In this figure, the reservoir temperature, TR, and reservoir pressure, pR, at the time of discovery are determined by the earth’s local temperature gradient and hydrostatic pressure gradient, respectively. The phase diagram for the crude oil is determined by the composition of the crude oil. As shown in this figure, the original reservoir temperature and pressure lie in the single-phase liquid region of the phase diagram at a temperature lower than the critical temperature.
The term “undersaturated” implies that the crude oil has the capacity to dissolve additional gaseous components and remain in the single-phase region. For example, if we change the composition of the system by adding more lower molecular weight components (e.g., methane and ethane), then the phase envelope would expand with the bubble-point locus beginning to shift towards the Point (TR, pR). In this example, we could continue to add gaseous components to the system until the bubble-point locus has shifted all of the way to the Point (TR, pR). At this point, with Point (TR, pR) lying on the bubble-point locus, we would call the fluid a bubble-point fluid. This is the point where the system would be unable to accept additional gaseous components and still remain a single-phase liquid, i.e., a single-phase crude oil. We will discuss the significance of the term “low shrinkage” when we discuss “high shrinkage” volatile oils.

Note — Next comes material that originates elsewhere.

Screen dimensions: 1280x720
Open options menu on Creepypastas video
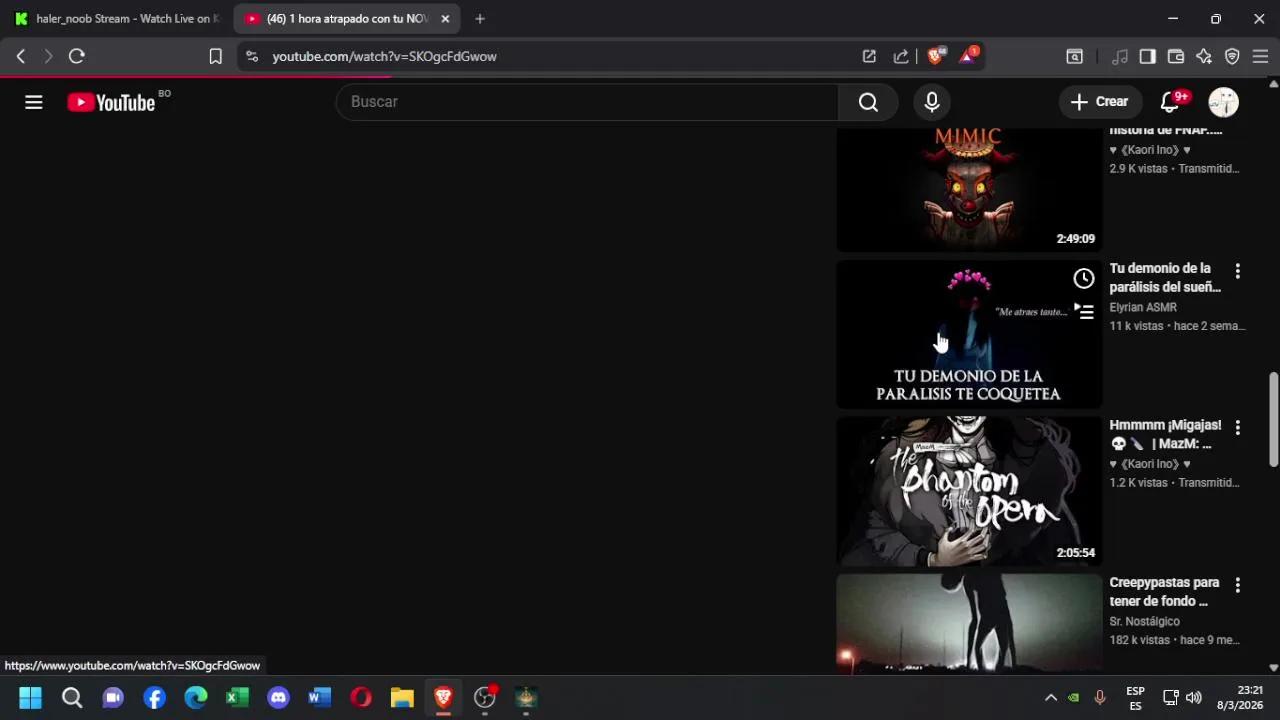coord(1237,584)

The production of oil and gas is an isothermal process. We typically deplete the reservoir pressure by removing fluids from the system. Even in the cases where we inject fluids at different temperatures into the reservoir, such as with steam injection, the volume of fluids that we inject are so small compared to the size of the reservoir and the over- and under-burdens that, at most, we cause a local change in the temperature at the point of injection and have no significant impact on the temperature of the system. For isothermal processes, the pressure-temperature path of the fluids inside the reservoir is a vertical line at a fixed temperature. This is represented in Figure 2.12 (A) as the solid black arrow going from Point (TR, pR) to Point (TR, pA).

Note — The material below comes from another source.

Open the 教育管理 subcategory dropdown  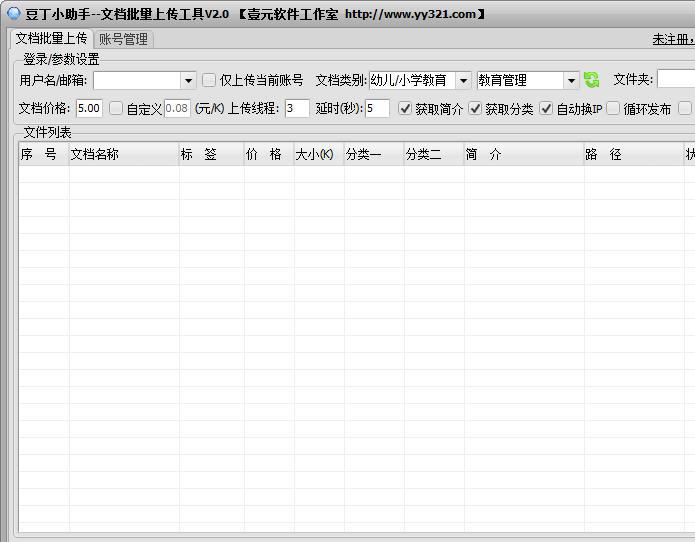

Figure 2.12 (B) shows the undersaturated black oil in an anticlinal trap at the time of discovery, that is, at the original reservoir temperature, TR, and pressure, pR. This figure depicts a single-phase liquid hydrocarbon (crude oil) system. As we produce reservoir fluids, single-phase oil (and the dissolved natural gas components) and possibly water, the pressure in the reservoir depletes. This is the solid arrow from Point (TR, pR) to Point (TR, pA). At some point in time, the reservoir pressure drops below the bubble-point pressure, and we enter the two-phase region in the phase diagram. At this point in time, a second, free gas phase evolves in the reservoir. This occurs when the path of the reservoir fluids crosses the green, bubble-point locus.
As we continue production, we now produce crude oil (and the gas dissolved in it), free natural gas, and, possibly, water. At some point during the depletion process, the natural pressure in the reservoir becomes so low that it can no longer overcome the weight of the fluids in the wells and lift these fluids to the surface at commercial rates. At that point in time, we may be able to install some form of artificial lift (e.g., pumps) to help the natural reservoir pressure lift the reservoir fluids, but that is only a temporary solution, and eventually we will be forced to abandon the reservoir. The pressure at which we abandon the reservoir is called the “abandonment pressure,” pA.

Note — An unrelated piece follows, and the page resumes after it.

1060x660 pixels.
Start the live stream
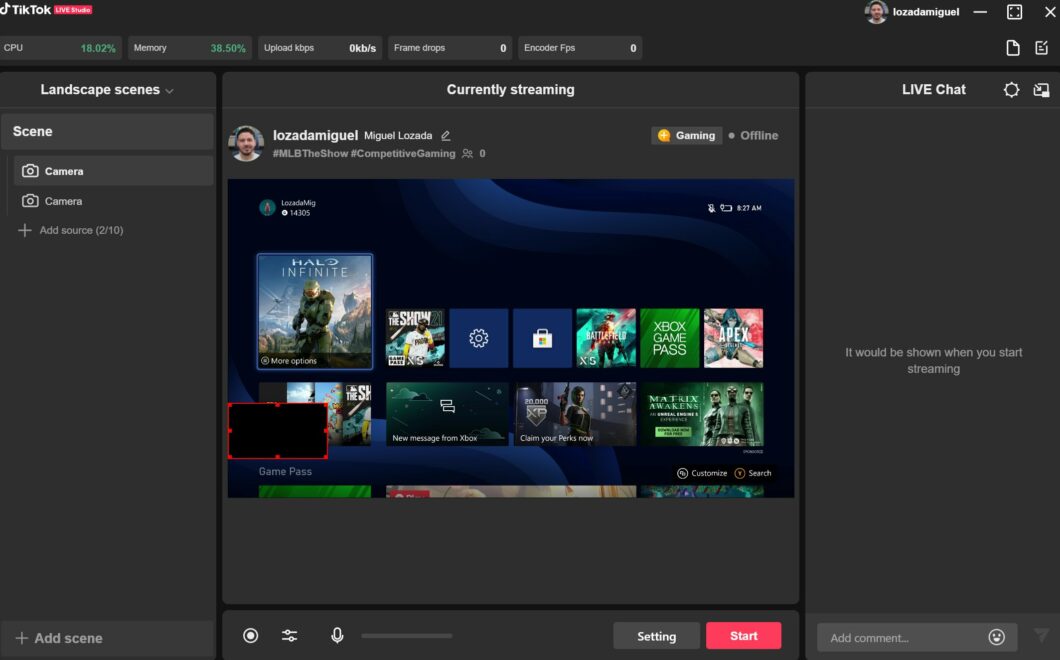tap(744, 636)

Figure 2.12 (C) shows the same reservoir at abandonment conditions after the free gas phase has developed. Since gas is lighter than oil, it will migrate to the top of the reservoir and accumulate there. When gas comes out of solution due to pressure depletion and accumulates at the top of a reservoir, we refer to the resulting accumulation as a “secondary gas cap.”
Please note that we may run into some situations in which the abandonment pressure occurs before we drop below the bubble-point pressure. In these cases, the path of the reservoir fluids would remain in the single-phase liquid region, and a free gas phase would never develop in the reservoir.
Also depicted in Figure 2.12 (A) is the dashed arrow from Point (TR, pR) to Point (TS, pS). This is the path that the reservoir fluids travel in the well and through the surface facilities. Point (TS, pS) refers to the separator conditions. The separators are field equipment, typically designed by facilities engineers, that are used to separate the produced fluids. Normally, produced oil has a higher commercial value to the oil and gas company than produced natural gas, so typically the facilities engineers design the separators to optimize the volume of liquid at the surface. In other words, the faculties engineers will design the separator conditions TS and pS to lie on the quality line of the phase diagram with the maximum feasible volume percent liquid.